Sort of a cultural entire lifestyle exchange, only for mature adults rather than young students. With something already in common, in this case, Mumsnet (although I don’t have children myself, I’ve recently been a “step” mum.

I think there are online home swap for holidays type websites, but it sounds a bit too anonymous for me. Airbnb just for a few days has had to suffice for now. Hotels can never give you that full immersion feeling, they are a bit cold and soulless. I like to have the feeling of a home with all the quirks that represent the culture and people of that location.

Comedycook · 01/09/2022 11:01

I dream of living somewhere near the sea...I can't even imagine how amazing it must be to see the sea every day.

dockspider · 01/09/2022 11:02

I grew up in Zone 1, walked to one of those schools in a house over sleeping homeless people. There was a hostel on the same street as our school and I found the residents fairly terrifying at times.

As a child I loved going to the museums and the theatre and my parents did a lot of cultural things with us. But more than that I loved going out to the countryside to visit family/friends.

As a tween in winter I used to start feeling sick towards the end of the school day about going home in the dark because so many of my friends had been mugged, but it was alright as I got older and of course I loved living in London ages 14-18 when we would go to gigs all the time.

Now I live rurally in Scotland and can’t stand the place, I can manage a visit for 2/3 days but then I get so itchy to get out. It really hit home to me when I first moved up here that coming home from holidays to London brought a sense of dread but coming home from holidays to rural Scotland brought a sense of peace!

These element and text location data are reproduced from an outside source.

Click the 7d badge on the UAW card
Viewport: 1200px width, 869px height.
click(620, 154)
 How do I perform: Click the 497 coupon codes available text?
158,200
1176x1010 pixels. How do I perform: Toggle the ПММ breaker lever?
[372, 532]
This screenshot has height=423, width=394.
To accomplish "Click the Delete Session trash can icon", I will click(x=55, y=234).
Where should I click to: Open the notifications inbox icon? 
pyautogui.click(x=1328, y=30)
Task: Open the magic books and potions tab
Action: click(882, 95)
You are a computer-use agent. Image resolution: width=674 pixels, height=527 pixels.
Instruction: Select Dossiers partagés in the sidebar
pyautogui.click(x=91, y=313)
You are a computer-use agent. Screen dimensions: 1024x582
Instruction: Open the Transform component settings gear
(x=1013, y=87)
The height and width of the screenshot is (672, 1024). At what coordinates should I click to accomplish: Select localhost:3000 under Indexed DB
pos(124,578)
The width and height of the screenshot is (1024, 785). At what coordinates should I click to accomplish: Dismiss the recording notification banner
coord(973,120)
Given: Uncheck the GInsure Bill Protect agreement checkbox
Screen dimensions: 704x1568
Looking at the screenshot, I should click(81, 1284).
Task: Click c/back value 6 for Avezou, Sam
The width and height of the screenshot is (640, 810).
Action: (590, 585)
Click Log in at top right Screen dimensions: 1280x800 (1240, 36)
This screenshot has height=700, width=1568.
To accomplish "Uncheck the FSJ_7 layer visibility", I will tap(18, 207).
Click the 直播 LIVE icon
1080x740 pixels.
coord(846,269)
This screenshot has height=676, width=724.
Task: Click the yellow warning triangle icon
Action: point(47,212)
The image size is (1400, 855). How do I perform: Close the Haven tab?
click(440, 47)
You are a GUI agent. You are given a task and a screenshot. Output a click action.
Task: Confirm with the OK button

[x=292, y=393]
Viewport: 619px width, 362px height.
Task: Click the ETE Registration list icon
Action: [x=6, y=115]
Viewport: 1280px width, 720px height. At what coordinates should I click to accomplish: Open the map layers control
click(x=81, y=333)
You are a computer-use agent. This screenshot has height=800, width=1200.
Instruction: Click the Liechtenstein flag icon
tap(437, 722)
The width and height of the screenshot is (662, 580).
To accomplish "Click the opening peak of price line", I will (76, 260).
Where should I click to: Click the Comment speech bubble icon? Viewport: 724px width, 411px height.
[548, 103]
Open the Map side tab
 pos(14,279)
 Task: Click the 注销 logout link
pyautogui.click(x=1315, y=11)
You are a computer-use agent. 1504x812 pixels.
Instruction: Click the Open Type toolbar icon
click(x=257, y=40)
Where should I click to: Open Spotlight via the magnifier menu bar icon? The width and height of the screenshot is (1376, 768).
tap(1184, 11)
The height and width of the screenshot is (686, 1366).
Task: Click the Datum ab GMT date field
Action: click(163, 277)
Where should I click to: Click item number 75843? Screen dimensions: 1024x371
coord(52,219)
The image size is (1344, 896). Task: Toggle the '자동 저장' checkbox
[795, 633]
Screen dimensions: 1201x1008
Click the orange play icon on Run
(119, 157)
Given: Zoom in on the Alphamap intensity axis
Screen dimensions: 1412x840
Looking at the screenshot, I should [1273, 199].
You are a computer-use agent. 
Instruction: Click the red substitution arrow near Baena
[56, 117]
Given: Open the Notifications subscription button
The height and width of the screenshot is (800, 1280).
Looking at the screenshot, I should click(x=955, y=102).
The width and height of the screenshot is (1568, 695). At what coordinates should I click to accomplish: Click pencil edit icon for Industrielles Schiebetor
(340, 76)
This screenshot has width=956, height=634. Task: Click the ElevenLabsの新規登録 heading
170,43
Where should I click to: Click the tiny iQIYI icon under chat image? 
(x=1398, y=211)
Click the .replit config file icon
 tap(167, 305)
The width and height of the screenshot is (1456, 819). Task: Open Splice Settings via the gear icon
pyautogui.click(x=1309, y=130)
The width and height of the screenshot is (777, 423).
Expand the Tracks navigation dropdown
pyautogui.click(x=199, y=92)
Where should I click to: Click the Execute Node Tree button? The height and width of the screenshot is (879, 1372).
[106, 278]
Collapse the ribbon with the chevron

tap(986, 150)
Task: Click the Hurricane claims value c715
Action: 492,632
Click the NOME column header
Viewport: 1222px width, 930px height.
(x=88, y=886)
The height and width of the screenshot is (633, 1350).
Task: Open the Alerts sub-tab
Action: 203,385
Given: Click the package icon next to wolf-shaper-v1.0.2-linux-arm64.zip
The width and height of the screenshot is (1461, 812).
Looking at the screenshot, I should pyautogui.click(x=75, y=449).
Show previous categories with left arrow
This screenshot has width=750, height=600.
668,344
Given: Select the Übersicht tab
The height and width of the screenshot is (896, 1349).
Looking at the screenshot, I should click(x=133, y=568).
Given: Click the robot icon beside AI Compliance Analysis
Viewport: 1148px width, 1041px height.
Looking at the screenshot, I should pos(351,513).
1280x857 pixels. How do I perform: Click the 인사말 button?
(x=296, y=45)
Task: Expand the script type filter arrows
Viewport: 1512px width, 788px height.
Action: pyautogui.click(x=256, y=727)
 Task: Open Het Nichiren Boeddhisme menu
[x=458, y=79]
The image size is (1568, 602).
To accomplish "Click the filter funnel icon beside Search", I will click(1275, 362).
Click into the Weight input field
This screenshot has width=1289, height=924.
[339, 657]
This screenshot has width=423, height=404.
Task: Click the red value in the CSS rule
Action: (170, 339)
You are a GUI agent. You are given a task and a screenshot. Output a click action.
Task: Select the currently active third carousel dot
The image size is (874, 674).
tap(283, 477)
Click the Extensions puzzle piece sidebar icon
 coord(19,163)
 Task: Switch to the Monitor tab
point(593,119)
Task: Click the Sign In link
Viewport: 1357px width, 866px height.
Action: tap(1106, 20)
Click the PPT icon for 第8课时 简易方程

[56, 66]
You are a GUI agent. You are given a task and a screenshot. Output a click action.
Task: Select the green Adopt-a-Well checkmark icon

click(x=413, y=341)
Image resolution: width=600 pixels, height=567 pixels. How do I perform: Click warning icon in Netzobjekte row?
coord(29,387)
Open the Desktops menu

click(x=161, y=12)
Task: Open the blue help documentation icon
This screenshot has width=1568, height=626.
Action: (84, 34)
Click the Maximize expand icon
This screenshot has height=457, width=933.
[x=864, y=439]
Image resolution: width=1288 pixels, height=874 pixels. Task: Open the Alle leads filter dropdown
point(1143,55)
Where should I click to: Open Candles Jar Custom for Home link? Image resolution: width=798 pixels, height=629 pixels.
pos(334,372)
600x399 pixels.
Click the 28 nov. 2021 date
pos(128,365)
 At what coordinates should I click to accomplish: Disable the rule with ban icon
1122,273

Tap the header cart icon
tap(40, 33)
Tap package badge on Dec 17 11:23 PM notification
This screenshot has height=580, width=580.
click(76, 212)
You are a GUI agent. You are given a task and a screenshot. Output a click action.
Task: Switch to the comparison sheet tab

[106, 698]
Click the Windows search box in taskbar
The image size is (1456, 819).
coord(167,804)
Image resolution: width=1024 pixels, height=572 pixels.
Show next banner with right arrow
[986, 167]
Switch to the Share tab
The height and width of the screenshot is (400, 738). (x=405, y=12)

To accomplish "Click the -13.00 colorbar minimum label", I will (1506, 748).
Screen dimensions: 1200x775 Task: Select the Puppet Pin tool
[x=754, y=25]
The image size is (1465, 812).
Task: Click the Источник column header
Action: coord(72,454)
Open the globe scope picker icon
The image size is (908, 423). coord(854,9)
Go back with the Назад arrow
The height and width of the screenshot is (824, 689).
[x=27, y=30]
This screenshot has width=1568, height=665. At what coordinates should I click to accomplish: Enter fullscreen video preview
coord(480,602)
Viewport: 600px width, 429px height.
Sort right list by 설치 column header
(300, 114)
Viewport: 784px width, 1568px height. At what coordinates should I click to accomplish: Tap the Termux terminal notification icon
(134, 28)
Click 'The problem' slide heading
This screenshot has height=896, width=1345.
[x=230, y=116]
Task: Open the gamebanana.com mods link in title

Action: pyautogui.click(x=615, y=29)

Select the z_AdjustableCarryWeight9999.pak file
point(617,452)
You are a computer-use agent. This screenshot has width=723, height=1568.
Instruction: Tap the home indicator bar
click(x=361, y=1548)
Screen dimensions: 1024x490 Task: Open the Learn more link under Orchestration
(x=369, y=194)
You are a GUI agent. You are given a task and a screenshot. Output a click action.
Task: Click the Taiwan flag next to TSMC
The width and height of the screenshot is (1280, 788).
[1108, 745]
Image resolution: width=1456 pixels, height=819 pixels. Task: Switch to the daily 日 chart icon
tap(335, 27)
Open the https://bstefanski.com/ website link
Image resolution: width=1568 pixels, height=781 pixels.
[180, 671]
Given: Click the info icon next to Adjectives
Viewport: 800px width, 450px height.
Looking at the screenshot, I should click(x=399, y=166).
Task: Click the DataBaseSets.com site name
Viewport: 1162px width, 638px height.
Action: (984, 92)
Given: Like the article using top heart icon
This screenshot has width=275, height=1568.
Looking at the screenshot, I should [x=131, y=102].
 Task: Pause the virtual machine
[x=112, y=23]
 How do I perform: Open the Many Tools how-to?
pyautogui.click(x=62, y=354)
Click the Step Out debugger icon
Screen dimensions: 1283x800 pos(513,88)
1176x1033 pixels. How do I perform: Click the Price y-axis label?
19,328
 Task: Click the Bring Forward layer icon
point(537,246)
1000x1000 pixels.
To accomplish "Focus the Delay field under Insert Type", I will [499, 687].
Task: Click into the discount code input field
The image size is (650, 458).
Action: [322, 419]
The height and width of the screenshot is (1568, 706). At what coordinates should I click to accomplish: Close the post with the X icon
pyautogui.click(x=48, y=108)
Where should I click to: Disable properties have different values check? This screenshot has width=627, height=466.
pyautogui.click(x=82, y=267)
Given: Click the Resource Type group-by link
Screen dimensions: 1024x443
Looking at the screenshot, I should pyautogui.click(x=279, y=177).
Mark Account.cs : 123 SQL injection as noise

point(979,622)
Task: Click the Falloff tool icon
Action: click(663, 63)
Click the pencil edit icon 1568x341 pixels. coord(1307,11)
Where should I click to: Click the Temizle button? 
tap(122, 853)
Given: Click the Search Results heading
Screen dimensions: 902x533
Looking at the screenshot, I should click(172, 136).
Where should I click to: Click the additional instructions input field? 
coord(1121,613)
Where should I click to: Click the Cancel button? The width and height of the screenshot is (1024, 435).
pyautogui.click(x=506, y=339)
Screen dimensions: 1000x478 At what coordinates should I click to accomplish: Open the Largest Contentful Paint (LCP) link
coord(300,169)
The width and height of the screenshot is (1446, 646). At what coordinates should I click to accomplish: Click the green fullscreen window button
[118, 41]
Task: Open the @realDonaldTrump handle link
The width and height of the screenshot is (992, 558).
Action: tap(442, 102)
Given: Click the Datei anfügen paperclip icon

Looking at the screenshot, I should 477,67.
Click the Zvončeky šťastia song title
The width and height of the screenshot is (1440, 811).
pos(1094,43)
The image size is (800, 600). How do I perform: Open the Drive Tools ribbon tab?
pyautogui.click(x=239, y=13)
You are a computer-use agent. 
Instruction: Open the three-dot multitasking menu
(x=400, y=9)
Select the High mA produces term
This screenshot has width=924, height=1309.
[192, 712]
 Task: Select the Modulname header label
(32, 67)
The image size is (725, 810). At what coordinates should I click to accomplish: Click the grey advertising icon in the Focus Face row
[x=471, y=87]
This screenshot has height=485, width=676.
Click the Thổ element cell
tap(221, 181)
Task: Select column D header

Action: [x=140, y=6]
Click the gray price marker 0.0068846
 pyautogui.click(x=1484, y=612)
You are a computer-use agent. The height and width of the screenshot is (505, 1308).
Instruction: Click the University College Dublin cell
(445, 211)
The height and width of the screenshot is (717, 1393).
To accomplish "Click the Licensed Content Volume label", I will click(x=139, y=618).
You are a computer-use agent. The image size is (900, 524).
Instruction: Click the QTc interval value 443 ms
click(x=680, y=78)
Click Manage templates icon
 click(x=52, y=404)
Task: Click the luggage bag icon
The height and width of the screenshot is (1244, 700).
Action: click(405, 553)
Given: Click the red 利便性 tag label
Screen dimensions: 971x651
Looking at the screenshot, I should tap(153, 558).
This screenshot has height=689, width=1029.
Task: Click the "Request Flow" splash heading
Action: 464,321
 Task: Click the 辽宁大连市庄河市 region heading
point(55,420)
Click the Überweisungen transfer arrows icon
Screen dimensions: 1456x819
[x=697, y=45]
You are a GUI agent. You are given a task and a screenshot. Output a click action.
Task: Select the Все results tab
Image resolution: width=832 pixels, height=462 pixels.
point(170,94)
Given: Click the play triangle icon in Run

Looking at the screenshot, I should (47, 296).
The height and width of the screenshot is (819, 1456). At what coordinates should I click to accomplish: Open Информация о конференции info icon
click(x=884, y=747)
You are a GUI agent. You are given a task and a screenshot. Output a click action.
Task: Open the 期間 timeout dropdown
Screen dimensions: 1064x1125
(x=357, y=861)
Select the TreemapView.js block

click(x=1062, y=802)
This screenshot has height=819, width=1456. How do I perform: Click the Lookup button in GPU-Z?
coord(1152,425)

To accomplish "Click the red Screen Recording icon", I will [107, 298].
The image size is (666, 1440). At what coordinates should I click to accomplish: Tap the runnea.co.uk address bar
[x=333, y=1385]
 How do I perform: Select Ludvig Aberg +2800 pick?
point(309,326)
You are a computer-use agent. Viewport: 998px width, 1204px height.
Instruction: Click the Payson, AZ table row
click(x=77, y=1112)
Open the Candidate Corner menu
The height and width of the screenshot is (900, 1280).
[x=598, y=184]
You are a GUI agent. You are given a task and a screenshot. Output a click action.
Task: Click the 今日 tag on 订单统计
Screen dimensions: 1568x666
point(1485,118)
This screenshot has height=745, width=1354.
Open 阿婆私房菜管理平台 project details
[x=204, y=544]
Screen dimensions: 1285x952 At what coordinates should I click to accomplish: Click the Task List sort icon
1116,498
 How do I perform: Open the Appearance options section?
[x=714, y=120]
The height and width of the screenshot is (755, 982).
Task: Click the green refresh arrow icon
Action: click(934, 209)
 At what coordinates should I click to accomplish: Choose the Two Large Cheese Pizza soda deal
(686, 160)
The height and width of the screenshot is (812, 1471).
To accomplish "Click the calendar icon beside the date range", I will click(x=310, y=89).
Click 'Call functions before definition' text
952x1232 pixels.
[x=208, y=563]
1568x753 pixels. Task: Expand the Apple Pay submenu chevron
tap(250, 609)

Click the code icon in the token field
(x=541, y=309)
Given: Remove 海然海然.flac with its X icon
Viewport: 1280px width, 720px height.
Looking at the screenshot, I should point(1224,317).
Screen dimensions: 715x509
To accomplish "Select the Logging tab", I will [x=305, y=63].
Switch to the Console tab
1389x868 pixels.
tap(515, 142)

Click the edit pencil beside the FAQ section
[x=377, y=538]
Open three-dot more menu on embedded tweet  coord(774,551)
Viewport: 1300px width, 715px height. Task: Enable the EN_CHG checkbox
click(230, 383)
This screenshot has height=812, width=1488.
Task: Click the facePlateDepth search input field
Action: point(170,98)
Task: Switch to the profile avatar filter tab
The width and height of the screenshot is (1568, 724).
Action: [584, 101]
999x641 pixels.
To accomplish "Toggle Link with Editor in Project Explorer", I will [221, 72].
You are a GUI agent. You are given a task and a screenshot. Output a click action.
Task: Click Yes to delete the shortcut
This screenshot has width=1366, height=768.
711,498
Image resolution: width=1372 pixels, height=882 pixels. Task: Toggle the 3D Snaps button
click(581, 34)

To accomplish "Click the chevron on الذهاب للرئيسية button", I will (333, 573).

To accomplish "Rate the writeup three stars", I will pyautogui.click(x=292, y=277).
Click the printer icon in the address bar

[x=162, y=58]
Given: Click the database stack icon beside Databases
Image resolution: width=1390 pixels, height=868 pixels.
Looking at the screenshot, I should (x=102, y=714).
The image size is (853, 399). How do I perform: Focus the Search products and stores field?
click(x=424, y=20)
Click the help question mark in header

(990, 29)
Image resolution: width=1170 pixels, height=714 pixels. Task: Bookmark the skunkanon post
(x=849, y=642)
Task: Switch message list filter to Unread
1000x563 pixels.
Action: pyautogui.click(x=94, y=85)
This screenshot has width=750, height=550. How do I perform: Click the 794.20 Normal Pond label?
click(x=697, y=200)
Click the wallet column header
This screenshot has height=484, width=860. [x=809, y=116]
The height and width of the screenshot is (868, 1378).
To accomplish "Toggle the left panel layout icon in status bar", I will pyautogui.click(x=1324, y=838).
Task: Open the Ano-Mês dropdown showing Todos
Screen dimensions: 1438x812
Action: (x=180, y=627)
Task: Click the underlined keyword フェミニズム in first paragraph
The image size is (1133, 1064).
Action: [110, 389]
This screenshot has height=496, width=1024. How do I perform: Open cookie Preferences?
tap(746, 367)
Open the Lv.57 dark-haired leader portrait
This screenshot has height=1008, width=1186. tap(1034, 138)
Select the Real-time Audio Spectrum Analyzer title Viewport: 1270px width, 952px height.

dockspider · 01/09/2022 11:17

@MrsWombat The Morrisons up by Chalk Farm? My best friend lived there and we always shopped at that Morrisons for house parties (at some point it was a Safeways, can’t remember when it changed). Now that does bring back happy memories!

Feelinfin · 01/09/2022 11:21

YKND · 28/08/2022 20:38

Nobody lives in London. Trained actors commute in from the Home Counties each day to make it look populated. The panic around recent rail strikes mostly relate to the risk of the international community becoming aware of this large scale deception.

Not so! I lived in central London throughout my 20s and 30s. It was great. Rented. Not on any big income, by any stretch of imagination, simply that most of my income went on rent! I felt this was worth it. Studio flats or one beds is what I stretched to. Obvs Moved out after I had kids. Agree that To afford a house is for the mega rich!